> [WHAT YOU NEED TO DO]:
From the listing below, copy each line where "heading" occurs.

> [DATA FOR REVIEW]:
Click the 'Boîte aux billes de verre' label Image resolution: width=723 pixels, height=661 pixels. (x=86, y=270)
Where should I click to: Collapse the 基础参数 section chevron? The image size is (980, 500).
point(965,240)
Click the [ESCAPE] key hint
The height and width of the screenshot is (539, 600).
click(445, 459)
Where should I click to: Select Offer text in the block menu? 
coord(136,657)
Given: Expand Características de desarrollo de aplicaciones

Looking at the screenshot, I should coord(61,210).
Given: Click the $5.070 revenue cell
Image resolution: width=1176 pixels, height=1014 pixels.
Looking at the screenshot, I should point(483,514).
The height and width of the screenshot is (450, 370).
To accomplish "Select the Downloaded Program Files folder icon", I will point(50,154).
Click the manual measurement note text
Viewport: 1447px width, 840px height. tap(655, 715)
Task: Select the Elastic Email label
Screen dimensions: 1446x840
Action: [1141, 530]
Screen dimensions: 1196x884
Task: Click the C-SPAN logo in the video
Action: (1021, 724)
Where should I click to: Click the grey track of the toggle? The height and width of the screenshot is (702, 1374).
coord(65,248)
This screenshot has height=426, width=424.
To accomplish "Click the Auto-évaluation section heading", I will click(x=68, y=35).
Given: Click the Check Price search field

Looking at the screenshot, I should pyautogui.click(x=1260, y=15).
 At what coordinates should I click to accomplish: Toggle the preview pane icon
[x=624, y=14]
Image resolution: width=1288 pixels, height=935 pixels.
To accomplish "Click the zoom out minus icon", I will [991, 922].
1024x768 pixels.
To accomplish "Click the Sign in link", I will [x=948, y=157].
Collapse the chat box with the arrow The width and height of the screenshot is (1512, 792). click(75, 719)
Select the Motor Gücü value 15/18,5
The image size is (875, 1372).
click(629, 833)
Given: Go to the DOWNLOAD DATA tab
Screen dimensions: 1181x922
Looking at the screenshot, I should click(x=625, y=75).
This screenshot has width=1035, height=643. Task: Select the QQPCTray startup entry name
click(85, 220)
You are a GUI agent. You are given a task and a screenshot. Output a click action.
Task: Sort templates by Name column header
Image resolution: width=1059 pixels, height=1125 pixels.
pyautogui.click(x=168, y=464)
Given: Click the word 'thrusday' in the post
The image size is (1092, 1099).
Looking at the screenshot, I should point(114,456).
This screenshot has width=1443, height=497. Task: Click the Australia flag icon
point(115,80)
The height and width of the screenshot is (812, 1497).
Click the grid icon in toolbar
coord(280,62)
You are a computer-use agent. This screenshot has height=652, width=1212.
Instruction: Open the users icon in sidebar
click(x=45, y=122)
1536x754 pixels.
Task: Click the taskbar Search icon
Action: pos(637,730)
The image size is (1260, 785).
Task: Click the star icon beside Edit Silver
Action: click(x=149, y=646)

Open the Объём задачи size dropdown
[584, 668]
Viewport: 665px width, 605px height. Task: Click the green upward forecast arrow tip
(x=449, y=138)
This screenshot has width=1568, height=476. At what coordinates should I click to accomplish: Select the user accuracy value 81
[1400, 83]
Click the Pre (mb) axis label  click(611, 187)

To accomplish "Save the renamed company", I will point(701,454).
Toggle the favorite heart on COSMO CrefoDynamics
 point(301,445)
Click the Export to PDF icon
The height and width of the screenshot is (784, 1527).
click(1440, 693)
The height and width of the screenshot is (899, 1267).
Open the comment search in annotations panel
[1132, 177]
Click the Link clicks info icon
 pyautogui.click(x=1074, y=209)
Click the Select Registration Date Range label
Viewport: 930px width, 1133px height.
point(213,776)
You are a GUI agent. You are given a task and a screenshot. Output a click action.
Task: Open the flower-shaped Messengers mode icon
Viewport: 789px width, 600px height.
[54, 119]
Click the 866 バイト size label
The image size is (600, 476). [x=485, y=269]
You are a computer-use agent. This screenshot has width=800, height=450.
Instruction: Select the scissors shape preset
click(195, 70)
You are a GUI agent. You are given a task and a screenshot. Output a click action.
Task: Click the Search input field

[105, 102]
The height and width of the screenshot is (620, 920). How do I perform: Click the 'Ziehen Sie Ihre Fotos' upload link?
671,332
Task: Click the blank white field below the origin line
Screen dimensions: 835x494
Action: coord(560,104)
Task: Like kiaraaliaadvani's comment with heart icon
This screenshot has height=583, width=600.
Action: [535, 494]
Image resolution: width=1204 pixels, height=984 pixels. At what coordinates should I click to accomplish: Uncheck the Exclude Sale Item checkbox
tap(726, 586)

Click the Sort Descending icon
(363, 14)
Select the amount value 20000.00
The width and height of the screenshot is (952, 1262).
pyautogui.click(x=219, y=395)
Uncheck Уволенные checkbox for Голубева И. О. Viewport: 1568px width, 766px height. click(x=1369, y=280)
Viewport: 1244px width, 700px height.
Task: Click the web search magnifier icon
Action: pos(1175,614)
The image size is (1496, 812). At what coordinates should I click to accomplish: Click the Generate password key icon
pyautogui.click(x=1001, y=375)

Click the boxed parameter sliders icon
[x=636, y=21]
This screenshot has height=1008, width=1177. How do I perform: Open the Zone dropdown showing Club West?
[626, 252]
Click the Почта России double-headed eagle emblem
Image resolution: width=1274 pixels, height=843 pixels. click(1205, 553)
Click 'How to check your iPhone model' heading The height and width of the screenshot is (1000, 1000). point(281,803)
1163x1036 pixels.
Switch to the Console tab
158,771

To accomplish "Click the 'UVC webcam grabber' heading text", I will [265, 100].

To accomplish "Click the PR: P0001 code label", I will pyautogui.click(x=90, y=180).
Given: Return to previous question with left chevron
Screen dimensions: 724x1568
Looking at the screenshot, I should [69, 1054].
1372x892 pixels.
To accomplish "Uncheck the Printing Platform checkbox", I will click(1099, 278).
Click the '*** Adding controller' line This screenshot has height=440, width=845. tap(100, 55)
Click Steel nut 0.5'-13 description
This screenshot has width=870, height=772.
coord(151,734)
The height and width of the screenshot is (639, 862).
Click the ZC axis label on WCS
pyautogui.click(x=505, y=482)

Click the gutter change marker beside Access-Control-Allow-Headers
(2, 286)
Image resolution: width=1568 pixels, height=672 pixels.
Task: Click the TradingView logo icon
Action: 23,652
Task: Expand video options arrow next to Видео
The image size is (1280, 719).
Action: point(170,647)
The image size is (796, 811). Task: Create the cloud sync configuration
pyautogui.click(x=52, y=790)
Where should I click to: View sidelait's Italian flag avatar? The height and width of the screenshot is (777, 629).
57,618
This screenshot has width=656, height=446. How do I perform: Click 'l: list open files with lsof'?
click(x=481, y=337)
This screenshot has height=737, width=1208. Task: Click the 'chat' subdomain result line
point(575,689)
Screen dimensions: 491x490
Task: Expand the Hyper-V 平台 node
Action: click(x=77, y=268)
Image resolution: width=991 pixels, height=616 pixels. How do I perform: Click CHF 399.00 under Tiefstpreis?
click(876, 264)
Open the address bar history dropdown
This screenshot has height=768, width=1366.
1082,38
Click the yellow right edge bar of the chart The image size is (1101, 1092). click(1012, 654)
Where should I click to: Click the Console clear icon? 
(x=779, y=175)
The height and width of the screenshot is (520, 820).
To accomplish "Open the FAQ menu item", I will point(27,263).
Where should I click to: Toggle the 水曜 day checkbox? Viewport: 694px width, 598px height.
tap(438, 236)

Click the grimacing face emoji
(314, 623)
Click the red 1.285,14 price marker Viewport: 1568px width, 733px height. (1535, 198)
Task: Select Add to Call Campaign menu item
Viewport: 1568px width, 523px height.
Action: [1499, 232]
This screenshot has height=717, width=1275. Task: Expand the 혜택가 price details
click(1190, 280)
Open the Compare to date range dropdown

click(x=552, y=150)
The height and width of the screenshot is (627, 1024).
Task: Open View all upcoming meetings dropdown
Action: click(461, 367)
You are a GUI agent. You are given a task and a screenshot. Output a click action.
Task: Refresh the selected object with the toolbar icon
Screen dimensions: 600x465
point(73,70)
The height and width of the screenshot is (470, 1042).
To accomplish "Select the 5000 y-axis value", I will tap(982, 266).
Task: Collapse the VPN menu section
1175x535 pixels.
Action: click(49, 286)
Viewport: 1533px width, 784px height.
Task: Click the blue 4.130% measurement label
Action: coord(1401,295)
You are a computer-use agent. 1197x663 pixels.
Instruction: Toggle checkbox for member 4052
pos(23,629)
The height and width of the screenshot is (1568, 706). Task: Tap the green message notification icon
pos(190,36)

> [WRITTEN SOLUTION]:
To accomplish "Click the Auto-évaluation section heading", I will click(x=68, y=35).
Click 'How to check your iPhone model' heading The height and width of the screenshot is (1000, 1000). point(281,803)
To accomplish "Click the 'UVC webcam grabber' heading text", I will [265, 100].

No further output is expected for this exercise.